Evidentemente, no todo el beneficio neto de una empresa va a la caja. Parte del beneficio se destina por ejemplo a cubrir las necesidades operativas de fondos, al pago de nuevas inversiones o la devolución de la deuda (intereses y principal). No debe confundirse, por tanto, beneficio neto con flujo de caja. Así, generar tesorería significa que los flujos de caja totales de una empresa -entendidos como la diferencia entre las entradas y las salidas de caja y cuentas bancarias en un período de tiempo- deben ser positivos.

En el entorno económico actual, donde el dinero no fluye como debiera desde las entidades financieras hasta el tejido empresarial, cobra vital importancia en las empresas la gestión de la tesorería y del circulante.
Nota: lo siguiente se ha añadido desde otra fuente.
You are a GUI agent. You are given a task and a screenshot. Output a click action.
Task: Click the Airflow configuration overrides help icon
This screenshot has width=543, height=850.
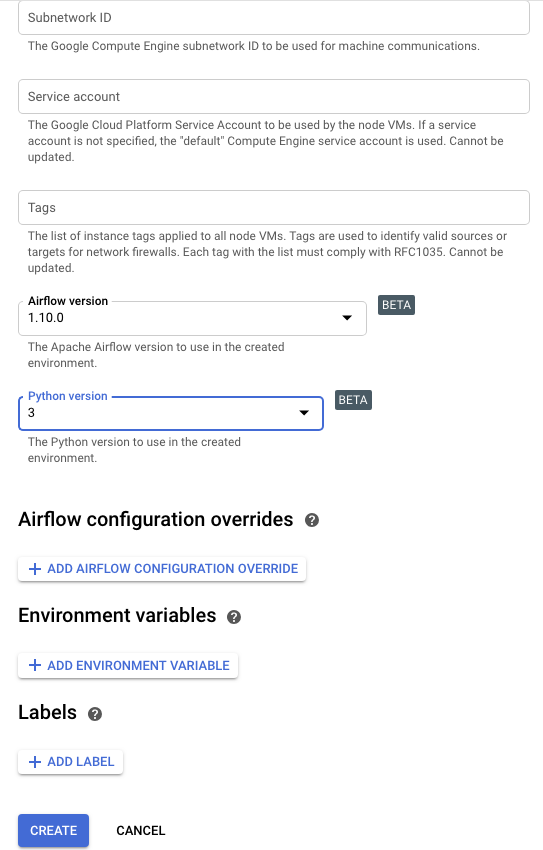click(x=312, y=520)

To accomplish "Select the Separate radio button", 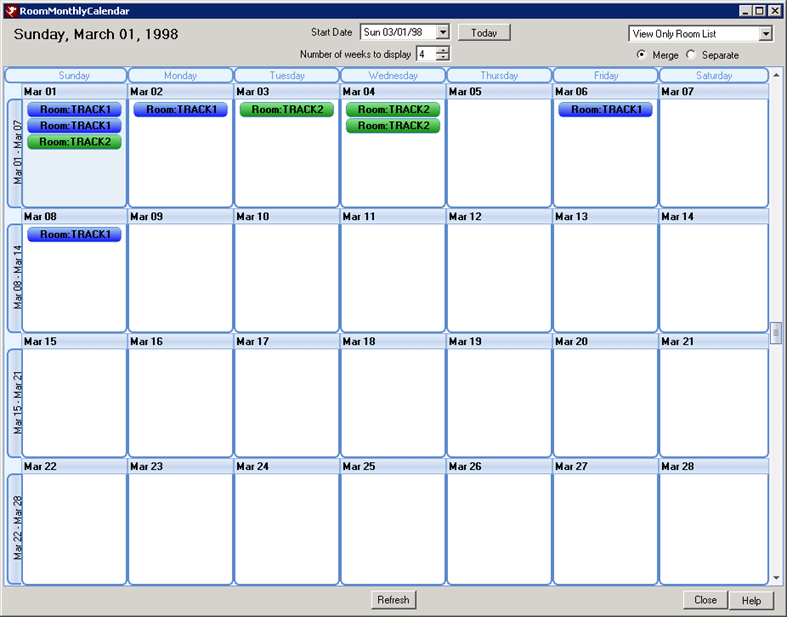I will click(x=691, y=55).
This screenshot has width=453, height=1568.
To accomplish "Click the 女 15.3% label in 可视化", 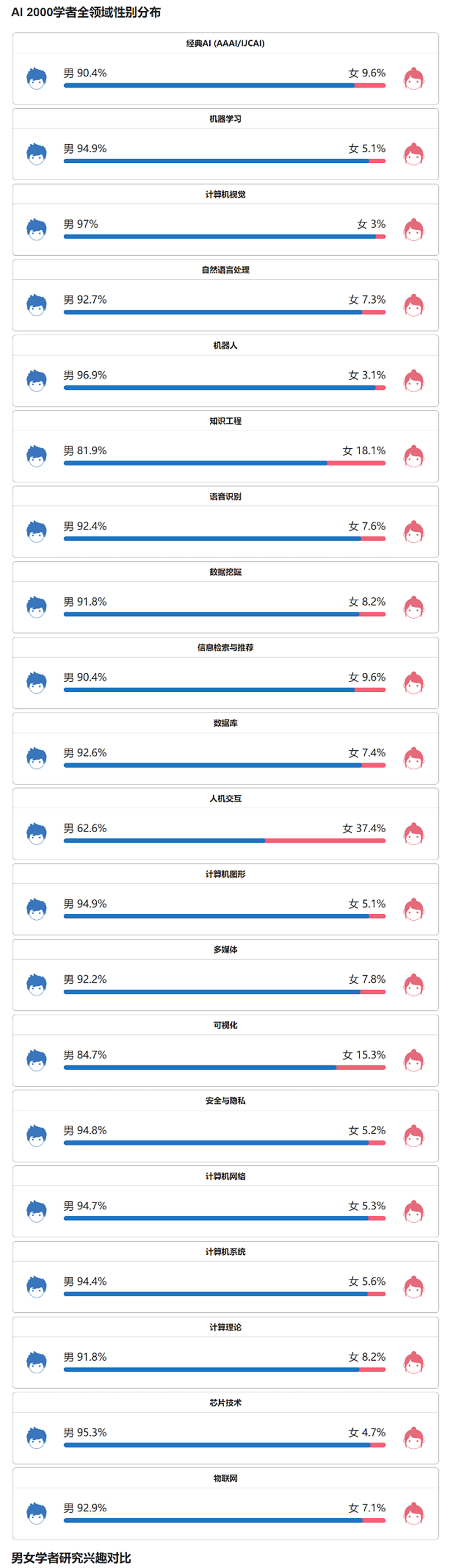I will click(364, 1054).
Por un lado, una correcta gestión de la liquidez tiene como objetivo asegurar las necesidades presentes y futuras de fondos para el desarrollo de su actividad y maximizar la rentabilidad de la inversión en tesorería, es decir, minimizar los costes que implicaría un exceso de efectivo (coste de oportunidad y pérdida de poder adquisitivo por el efecto de la inflación), por otro lado la gestión del circulante permite a las empresas obtener los fondos necesarios para financiar el desarrollo de sus operaciones habituales.
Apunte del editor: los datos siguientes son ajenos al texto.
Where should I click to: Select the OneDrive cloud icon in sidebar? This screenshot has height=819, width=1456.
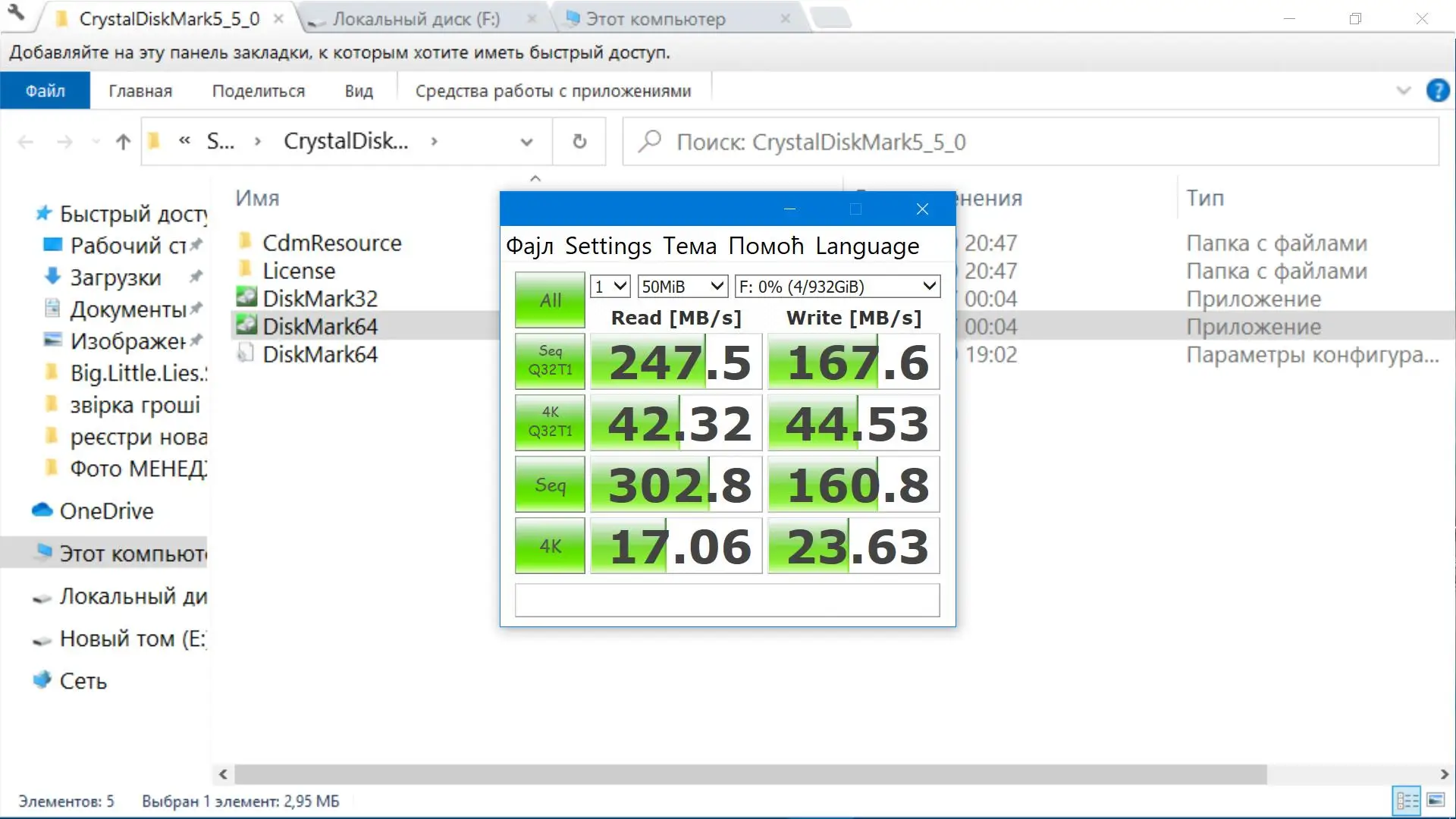point(42,510)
 Así, el FM como medida del equilibrio financiero de la empresa, puede ser planteado desde el corto plazo -activo corriente menos pasivo corriente- o desde el largo plazo -recursos a largo plazo menos inmovilizaciones netas-, es decir, muestra los recursos permanentes que financian el ciclo de explotación.

 Las NOF muestran el volumen de fondos que, dado el funcionamiento operativo de la empresa, resultan necesarios para sostener dichas operaciones, es decir, los recursos necesarios para mantener su ciclo productivo, así pues, se trata de un concepto ligado al funcionamiento de la empresa y de sus finanzas operativas. Representan las inversiones netas en activo corriente derivadas de las operaciones de la empresa, es por tanto un activo fundamental de las empresas con origen en sus decisiones de explotación, es decir, en el día a día. El análisis e identificación de los mecanismos que generan la evolución de las NOF (fenómenos de crecimiento, estacionalidad, ciclos,…) constituyen una ayuda valiosa para las empresas para prever y cuantificar las necesidades de fondos a negociar, esencial para mantener unas adecuadas relaciones con las instituciones financieras.

 Son por lo tanto, los conceptos de NOF y FM, complementarios pero su naturaleza es diferente. El FM representa el volumen de recursos permanentes que financia circulante, por tanto, se trata de un concepto de pasivo, sin embargo, las NOF representan el volumen de inversión neta generada por las operaciones, es por tanto, un concepto de activo.

 Analizar las NOF y el FM resulta fundamental para una adecuada planificación financiera y especialmente en un entorno económico complejo y adverso con fuertes restricciones en el crédito tanto para la obtención de nuevas financiaciones como, fundamentalmente, para la renovación de las pólizas de crédito con el que financian su circulante muchísimas empresas. La diferencia entre los recursos aportados a largo plazo por la empresa para cubrir las NOF y el volumen de éstas últimas la recogen los denominados Recursos Líquidos Netos, lo que lleva a determinar una de las ecuaciones más importantes del balance. La propia comparación entre NOF y FM suele dilucidar en gran medida si existen defectos de planteamiento y/o defectos de funcionamiento en las empresas.